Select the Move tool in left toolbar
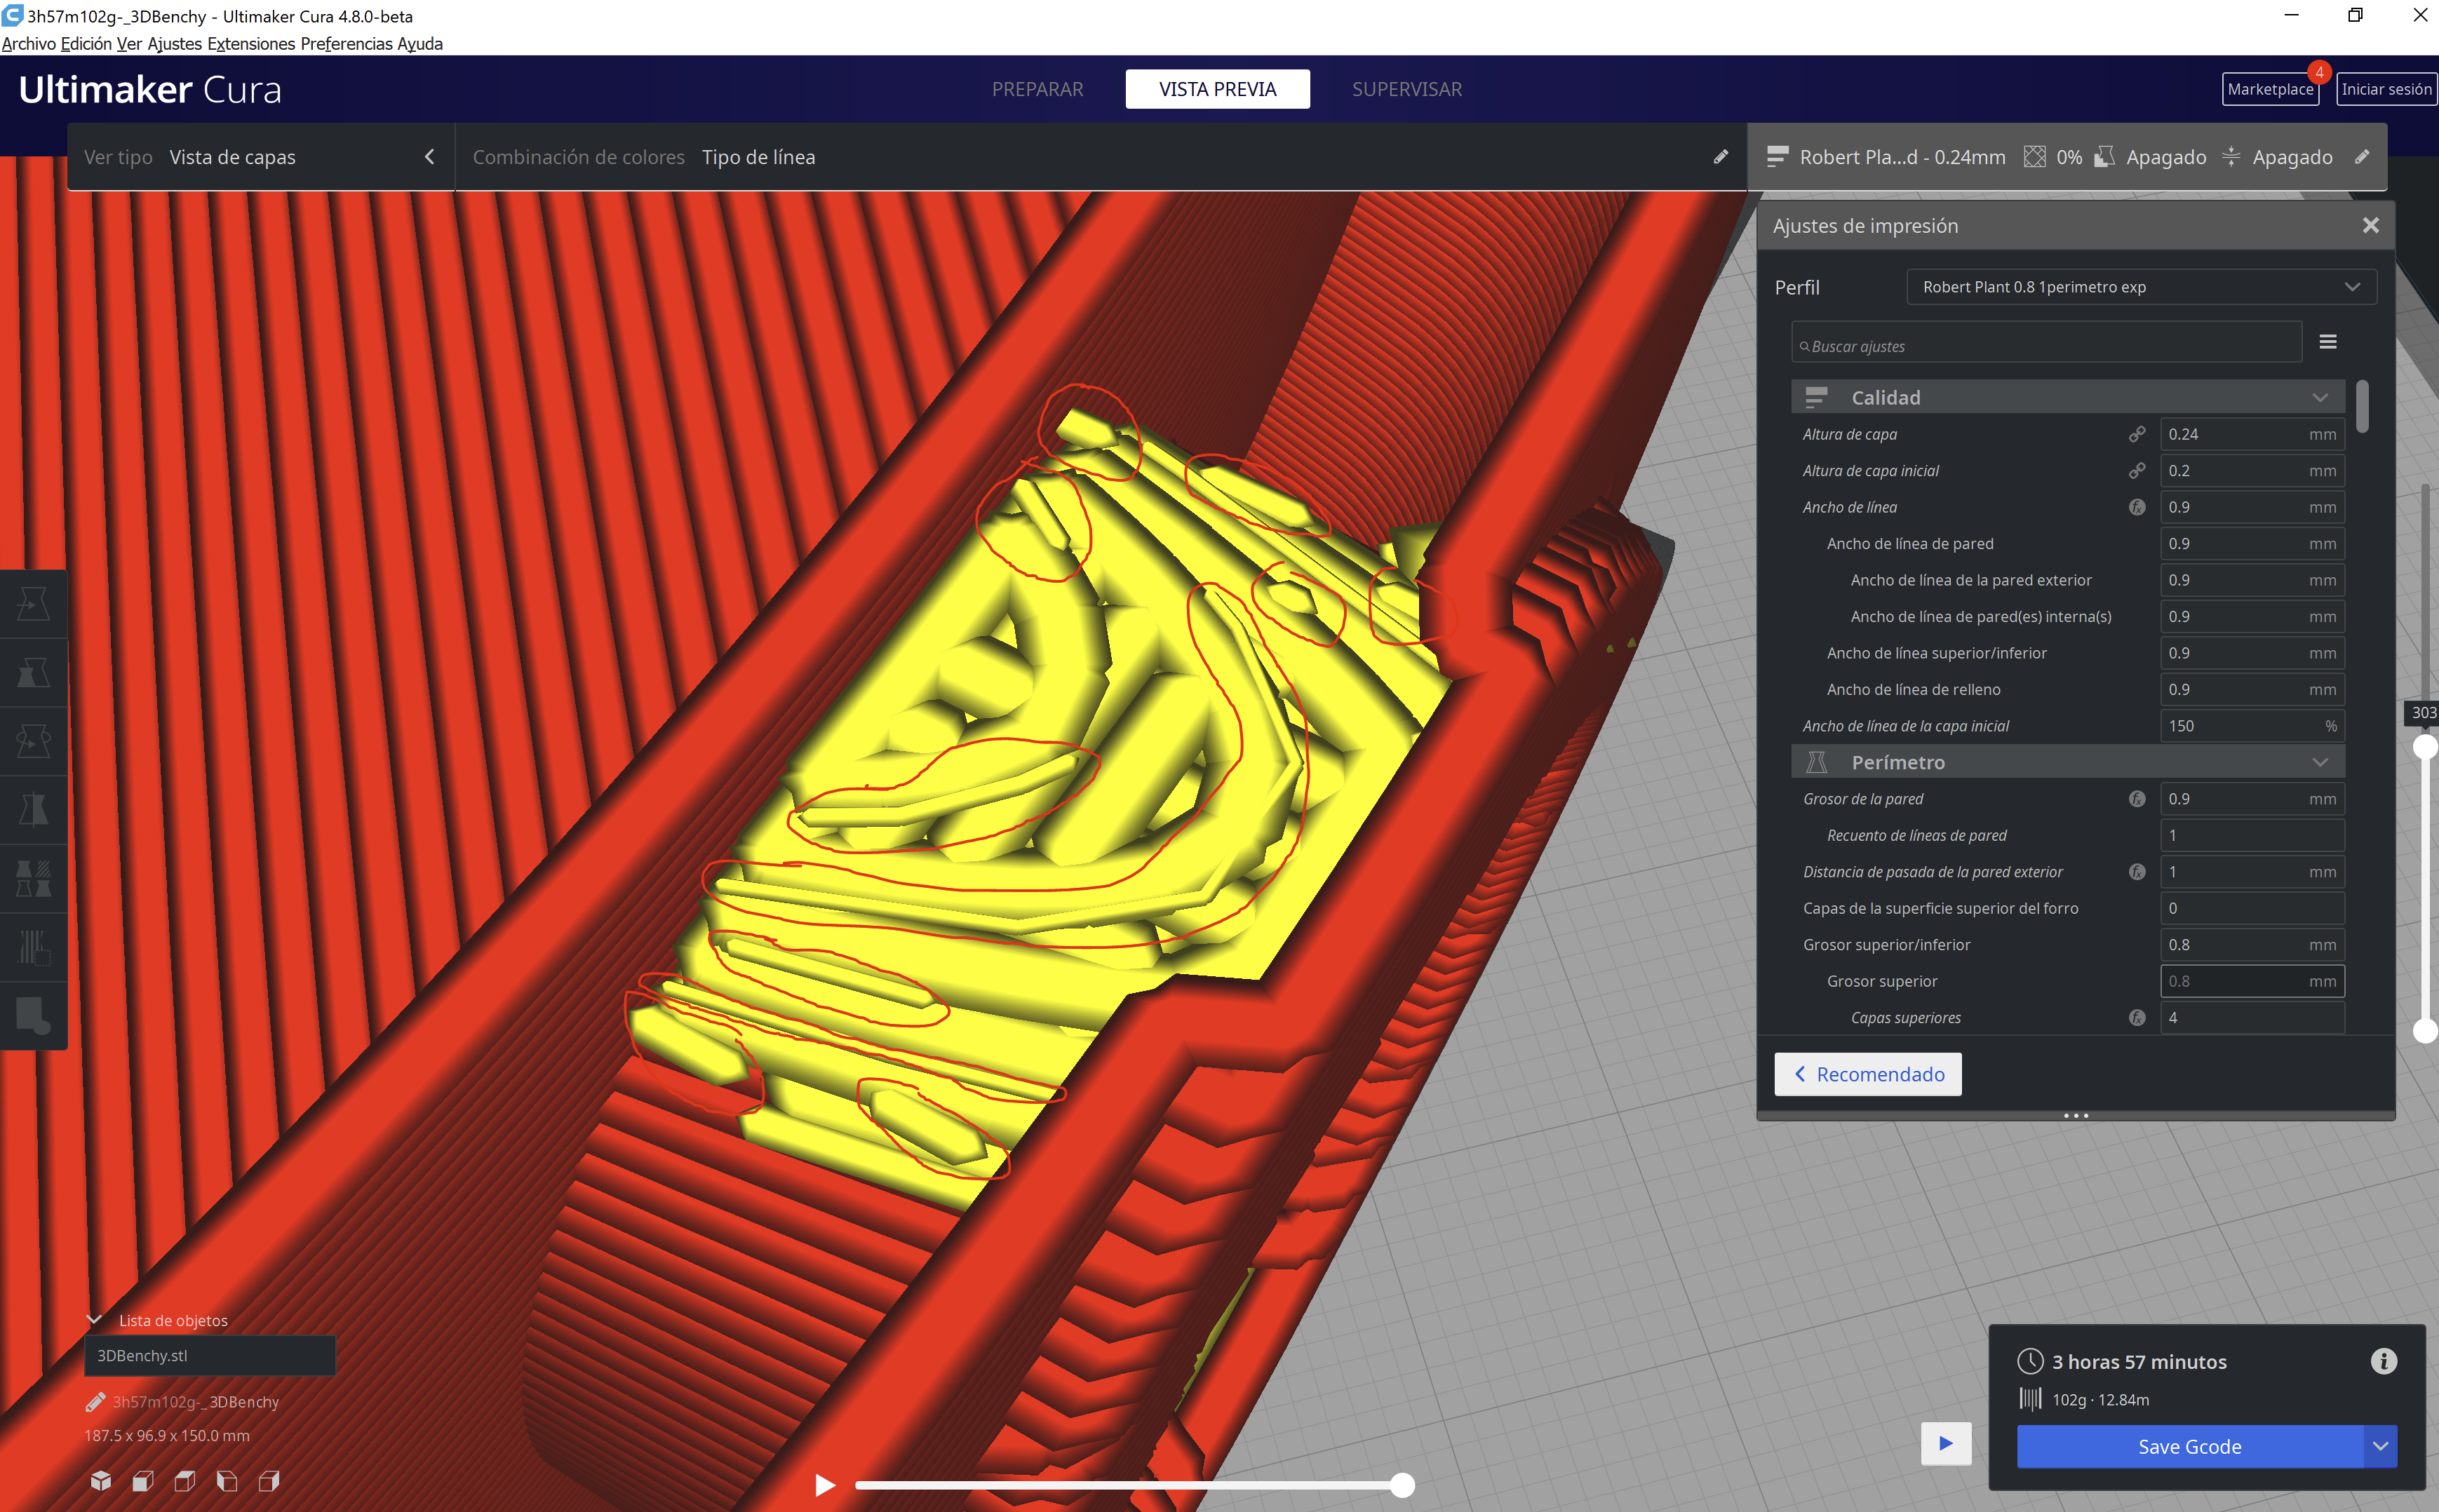The height and width of the screenshot is (1512, 2439). (33, 604)
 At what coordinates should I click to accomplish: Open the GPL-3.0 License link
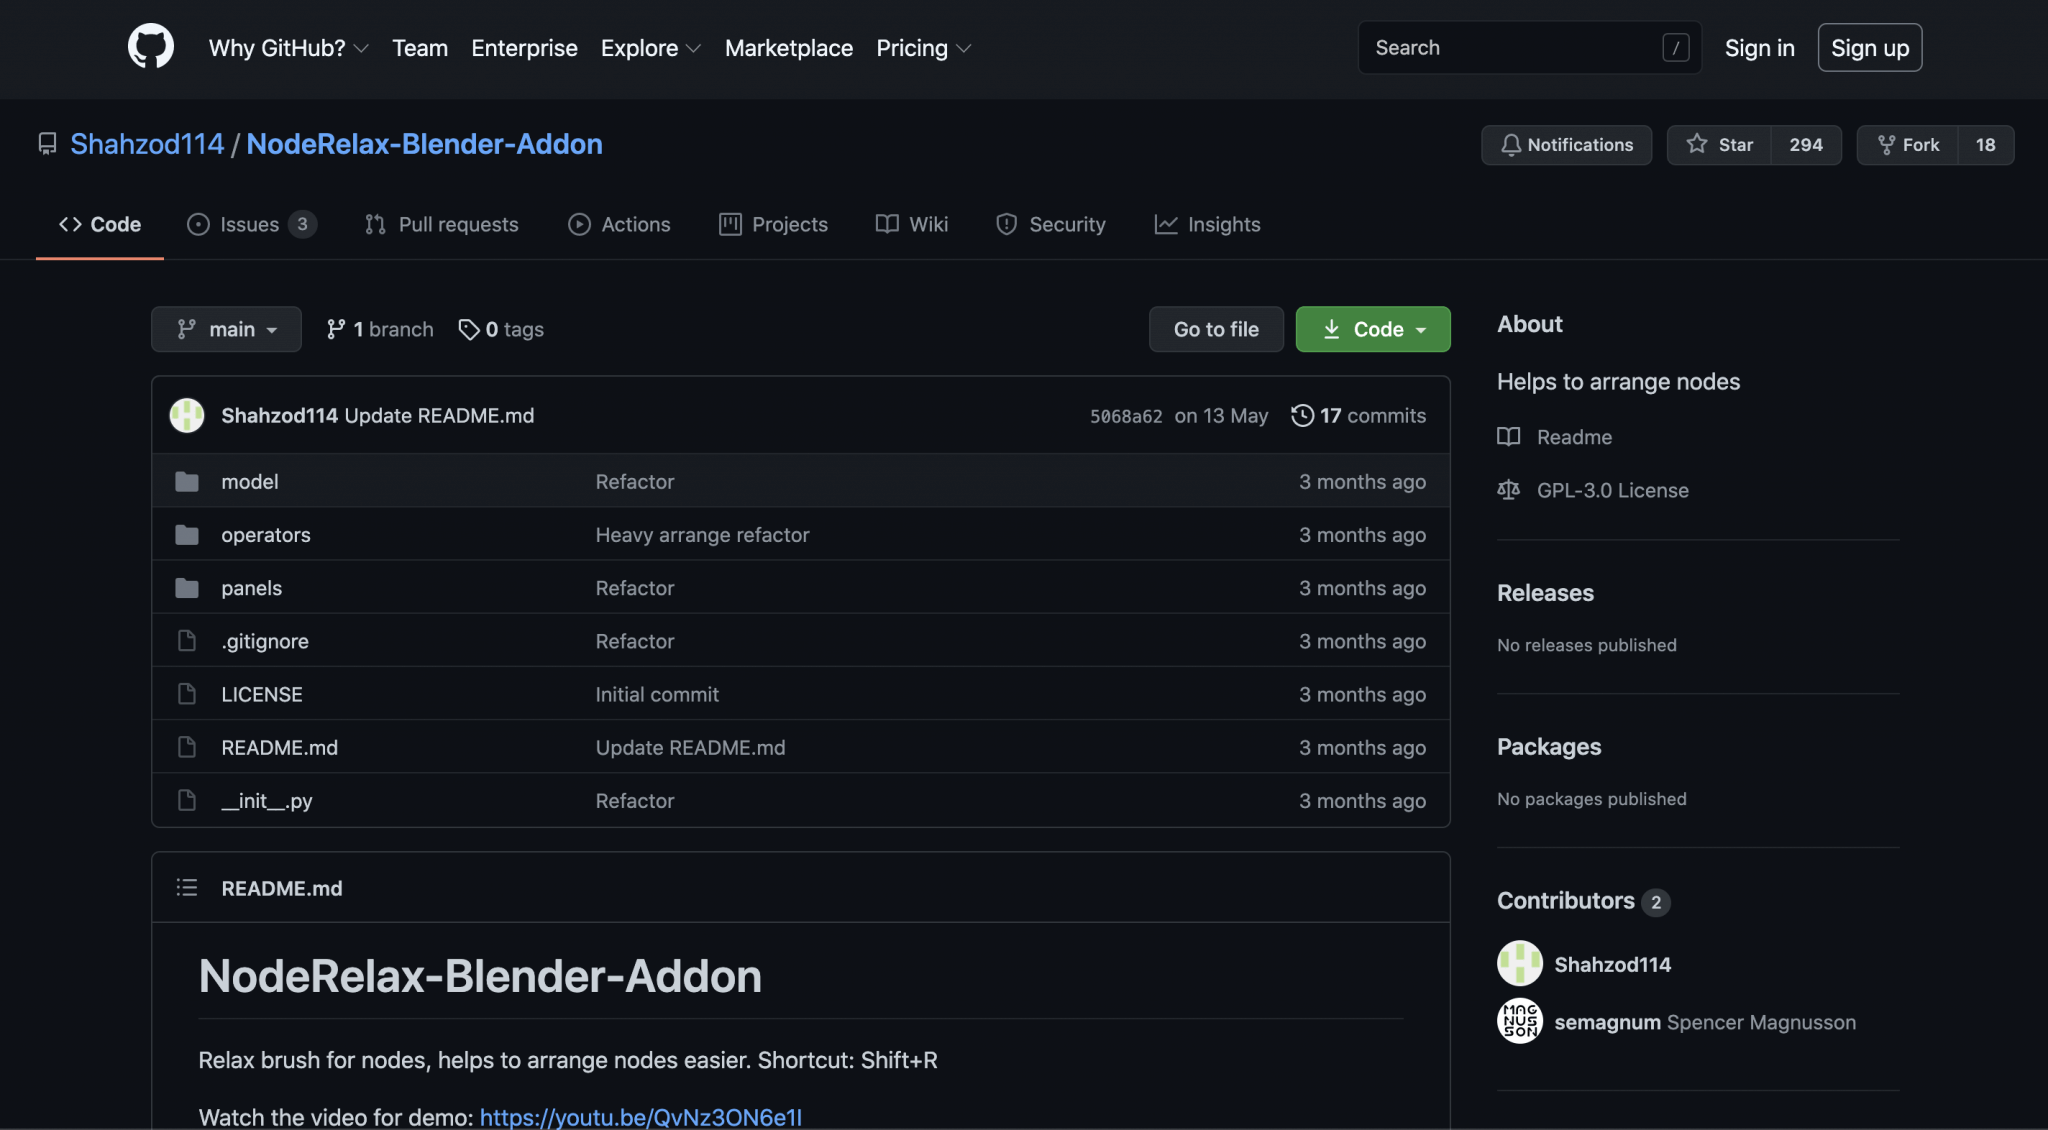(x=1612, y=490)
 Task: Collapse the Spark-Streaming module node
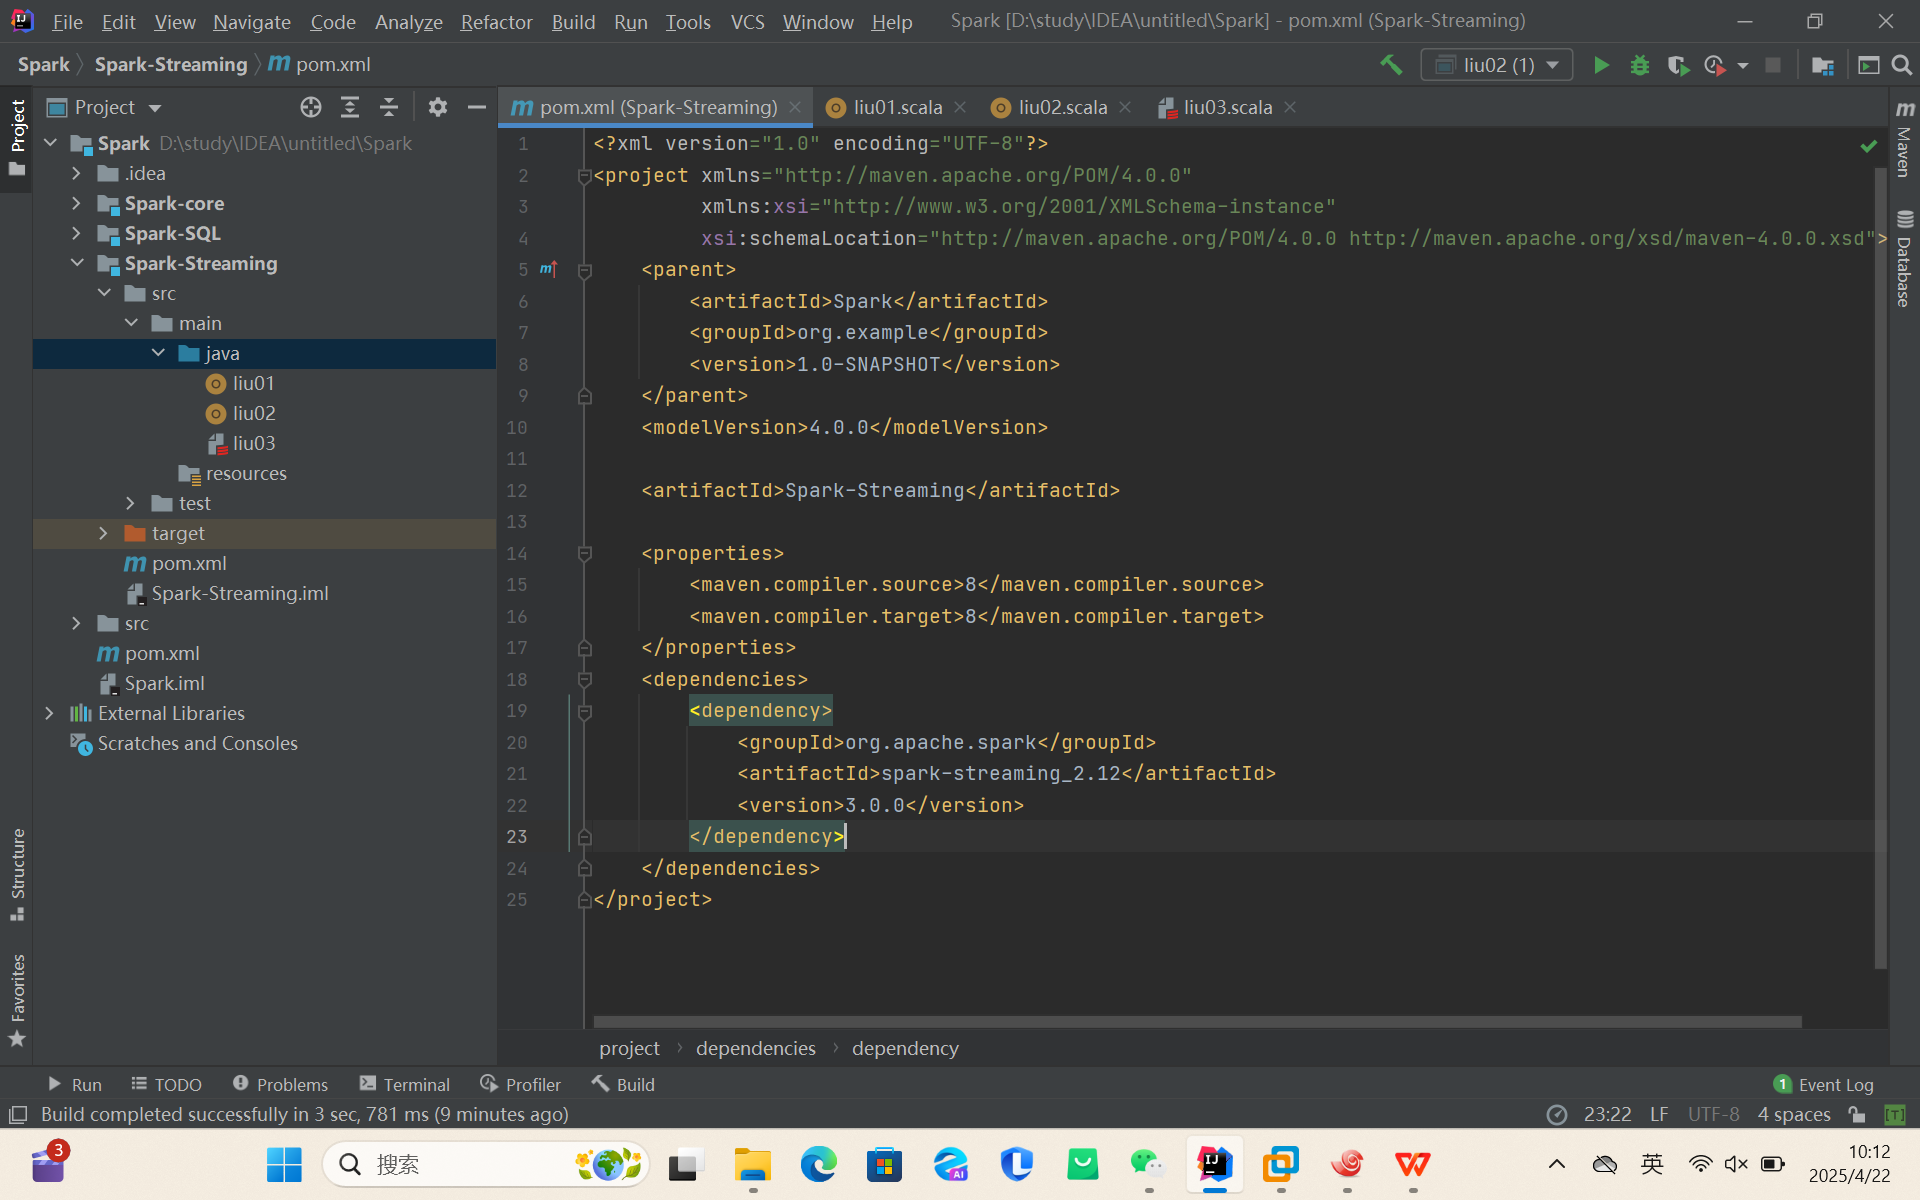pos(77,263)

********************

*ACTIVITY:* With every picture removed, give the entries above again exactly.

*REPLY TO THE EXERCISE:*
Select the Move tool in left toolbar
The height and width of the screenshot is (1512, 2439). (33, 604)
 At what coordinates should I click to accomplish: Open the GPL-3.0 License link
(x=1612, y=490)
 Task: Collapse the Spark-Streaming module node
pos(77,263)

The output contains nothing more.